4.5 Time Allowed for Compliance with Newly Established ICANN Specifications and Policies. Sponsor shall be afforded a reasonable period of time, (not to exceed four months unless the nature of the specification or policy established under Subsections 4.3 and 4.4 reasonably requires, as agreed to by ICANN and Sponsor, a longer period), after receiving notice of the establishment of a specification or policy under Subsections 4.3 and 4.4 in which to comply with that specification or policy, taking into account any urgency involved
4.6 Indemnification of Sponsor. ICANN shall indemnify, defend, and hold harmless Sponsor (including its directors, officers, employees, and agents) from and against any and all claims, damages, liabilities, costs, and expenses, including reasonable legal fees and expenses, arising solely from Sponsor's compliance as required by this Agreement with an ICANN specification or policy (including, without limitation, a Consensus Policy) established after the Effective Date; except that Sponsor shall not be indemnified or held harmless hereunder to the extent that the claims, damages or liabilities arise from the particular manner in which Sponsor has chosen to comply with the specification or policy, where it was possible for Sponsor to comply in a manner by which the claims, damages, or liabilities would not arise.
5. MISCELLANEOUS PROVISIONS.
5.1. Expiration of this Agreement.
5.1.1. The Expiration Date shall be five years after the Effective Date.
5.1.2. Sponsor acknowledges and agrees that, unless ICANN and Sponsor enter a new agreement continuing Sponsor's status as Sponsor of the Registry TLD, Sponsor will cease to be the Sponsor for the Sponsored TLD upon the earlier of (a) the Expiration Date or (b) termination of this Agreement by ICANN pursuant to Subsection 5.4.
5.1.3. Upon conclusion of its status as Sponsor for the Sponsored TLD, Sponsor shall make (and shall require Registry Operator to make) all commercially reasonable efforts to cooperate with ICANN, and with any party designated by ICANN to succeed Sponsor, to facilitate prompt and smooth transition of the sponsorship and operation of the Sponsored TLD.
5.1.4. Sponsor acknowledges and agrees that, except as expressly provided by this Agreement, it shall not acquire any right in the Sponsored TLD by virtue of its Sponsorship of the Sponsored TLD or the provision of Registry Services in the Sponsored TLD.
5.2. Procedure for Subsequent Agreement.
5.2.1. Sponsor may, no earlier than eighteen and no later than twelve months prior to the Expiration Date, submit a written proposal to ICANN for the continuation of its sponsorship of the Sponsored TLD for an additional term of five years (the "Renewal Proposal"). The Renewal Proposal shall contain a report of the Sponsor's sponsorship of the Sponsored TLD and include a description of its effectiveness in meeting the needs of the Sponsored TLD Community, proposed additions to or deletions from (a) the Charter and (b) the delegation of policy-development responsibility from ICANN to sponsor, and a certification that the Sponsor has complied with all material terms of this Agreement or, where that is not the case, a description of any failure to comply. During a period of at least thirty days after receiving the Renewal Proposal, ICANN shall post the Renewal Proposal for public comment.

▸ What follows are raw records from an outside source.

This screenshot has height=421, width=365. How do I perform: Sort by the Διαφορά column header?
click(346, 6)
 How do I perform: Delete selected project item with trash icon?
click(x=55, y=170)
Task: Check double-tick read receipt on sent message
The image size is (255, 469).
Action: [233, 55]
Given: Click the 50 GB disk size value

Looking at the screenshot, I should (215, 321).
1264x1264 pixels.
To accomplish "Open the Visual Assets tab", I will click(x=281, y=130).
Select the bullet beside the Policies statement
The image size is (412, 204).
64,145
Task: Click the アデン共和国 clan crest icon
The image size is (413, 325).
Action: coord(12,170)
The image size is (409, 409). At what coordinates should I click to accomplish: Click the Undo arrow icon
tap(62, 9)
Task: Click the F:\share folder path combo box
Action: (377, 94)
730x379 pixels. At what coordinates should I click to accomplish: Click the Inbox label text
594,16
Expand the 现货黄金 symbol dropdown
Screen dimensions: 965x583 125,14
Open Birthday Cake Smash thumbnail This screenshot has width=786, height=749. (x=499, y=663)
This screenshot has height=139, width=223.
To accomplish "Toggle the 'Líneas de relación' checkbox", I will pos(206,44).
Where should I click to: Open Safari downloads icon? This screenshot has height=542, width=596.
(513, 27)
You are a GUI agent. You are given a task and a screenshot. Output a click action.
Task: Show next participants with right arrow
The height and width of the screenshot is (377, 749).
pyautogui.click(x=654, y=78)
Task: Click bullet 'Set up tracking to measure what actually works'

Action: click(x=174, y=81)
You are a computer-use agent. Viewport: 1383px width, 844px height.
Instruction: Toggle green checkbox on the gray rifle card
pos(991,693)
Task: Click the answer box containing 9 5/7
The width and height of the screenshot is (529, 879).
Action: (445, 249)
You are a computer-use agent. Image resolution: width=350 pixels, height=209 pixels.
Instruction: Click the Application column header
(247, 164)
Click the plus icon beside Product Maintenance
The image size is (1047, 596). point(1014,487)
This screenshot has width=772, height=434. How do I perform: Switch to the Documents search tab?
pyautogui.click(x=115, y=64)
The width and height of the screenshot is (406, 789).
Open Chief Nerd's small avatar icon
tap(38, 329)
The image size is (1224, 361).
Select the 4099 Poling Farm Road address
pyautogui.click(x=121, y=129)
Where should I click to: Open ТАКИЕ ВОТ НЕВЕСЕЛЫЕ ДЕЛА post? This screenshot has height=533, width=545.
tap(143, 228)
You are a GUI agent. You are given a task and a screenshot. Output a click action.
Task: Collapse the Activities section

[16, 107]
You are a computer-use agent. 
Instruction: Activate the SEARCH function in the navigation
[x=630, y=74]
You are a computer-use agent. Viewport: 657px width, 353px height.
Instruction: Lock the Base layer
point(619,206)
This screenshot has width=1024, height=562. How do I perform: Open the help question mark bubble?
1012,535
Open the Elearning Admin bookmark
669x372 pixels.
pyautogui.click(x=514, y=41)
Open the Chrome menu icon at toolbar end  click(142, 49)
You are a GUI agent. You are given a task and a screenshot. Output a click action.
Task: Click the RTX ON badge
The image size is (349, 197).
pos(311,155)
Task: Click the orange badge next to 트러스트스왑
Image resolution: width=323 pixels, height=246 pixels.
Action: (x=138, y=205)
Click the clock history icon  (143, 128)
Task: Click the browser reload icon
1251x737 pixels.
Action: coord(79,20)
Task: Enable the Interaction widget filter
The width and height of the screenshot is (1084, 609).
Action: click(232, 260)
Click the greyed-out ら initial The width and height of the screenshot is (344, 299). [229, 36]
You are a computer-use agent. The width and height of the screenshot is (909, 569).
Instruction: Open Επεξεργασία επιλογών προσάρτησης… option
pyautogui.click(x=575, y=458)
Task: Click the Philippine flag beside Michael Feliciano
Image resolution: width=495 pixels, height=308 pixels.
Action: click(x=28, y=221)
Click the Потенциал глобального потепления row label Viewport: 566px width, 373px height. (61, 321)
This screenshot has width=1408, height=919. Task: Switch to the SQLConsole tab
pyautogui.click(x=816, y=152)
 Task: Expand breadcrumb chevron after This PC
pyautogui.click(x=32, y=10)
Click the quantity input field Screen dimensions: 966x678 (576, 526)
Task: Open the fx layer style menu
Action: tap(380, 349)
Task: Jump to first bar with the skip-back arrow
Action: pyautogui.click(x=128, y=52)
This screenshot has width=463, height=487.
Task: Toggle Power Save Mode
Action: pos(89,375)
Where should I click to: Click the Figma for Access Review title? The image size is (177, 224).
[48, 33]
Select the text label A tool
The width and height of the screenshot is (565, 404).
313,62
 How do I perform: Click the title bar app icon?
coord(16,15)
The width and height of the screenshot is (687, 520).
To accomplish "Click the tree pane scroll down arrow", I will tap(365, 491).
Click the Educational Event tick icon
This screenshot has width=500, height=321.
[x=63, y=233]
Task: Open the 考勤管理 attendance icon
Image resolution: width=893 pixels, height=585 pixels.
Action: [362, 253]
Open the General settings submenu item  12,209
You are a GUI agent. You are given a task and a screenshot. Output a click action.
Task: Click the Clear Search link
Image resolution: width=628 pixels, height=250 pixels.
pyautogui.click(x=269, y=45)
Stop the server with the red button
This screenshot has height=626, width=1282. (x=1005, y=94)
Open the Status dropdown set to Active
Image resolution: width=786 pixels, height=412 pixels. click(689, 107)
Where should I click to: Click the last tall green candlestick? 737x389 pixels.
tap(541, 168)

5.2.2. If ICANN does not receive, within forty-five days after the Renewal Proposal is posted under Subsection 5.2.1, any objection(s) to renewal deemed by ICANN to raise a substantial question about whether the Sponsor's continued sponsorship would be in the best interest of the Sponsored TLD Community and the global Internet community, ICANN shall offer to enter into a new TLD Sponsorship Agreement with Sponsor on the terms described by Subsection 5.2.5.
5.2.3. If ICANN receives, within the forty-five day period described in Subsection 5.2.2, one or more objection(s) to renewal deemed by ICANN to raise a substantial question about whether the Sponsor's continued sponsorship would be in the best interest of the Sponsored TLD Community and the global Internet community, ICANN shall commence a staff evaluation of whether (and, if so, on what terms) a continuation of Sponsor's sponsorship of the Sponsored TLD is in the best interest of the Sponsored TLD Community and the global Internet community. The evaluation shall include consideration of whether the Sponsor continues to be representative of the Sponsored TLD Community, whether a different Sponsor would be more representative, the presence or absence of material breaches of this Agreement by Sponsor, and other information that is relevant to the determination of whether the Sponsor's continued sponsorship would be in the best interest of the Sponsored TLD Community and the global Internet community.
5.2.4. A report of the staff evaluation shall be posted and the public and the Sponsor shall be afforded at least thirty days to comment. After the completion of that comment period, the ICANN Board shall evaluate Sponsor's sponsorship of the Sponsored TLD. The ICANN Board shall consider, among other things, the Renewal Proposal, the staff evaluation, and public comments. ICANN shall offer to enter into a new TLD Sponsorship Agreement with Sponsor on the terms described by Subsection 5.2.5 unless the ICANN Board determines, by a two-thirds vote of those voting, that continuation of Sponsor's sponsorship of the Sponsored TLD is not in the interest of the the Sponsored TLD Community and the global Internet community.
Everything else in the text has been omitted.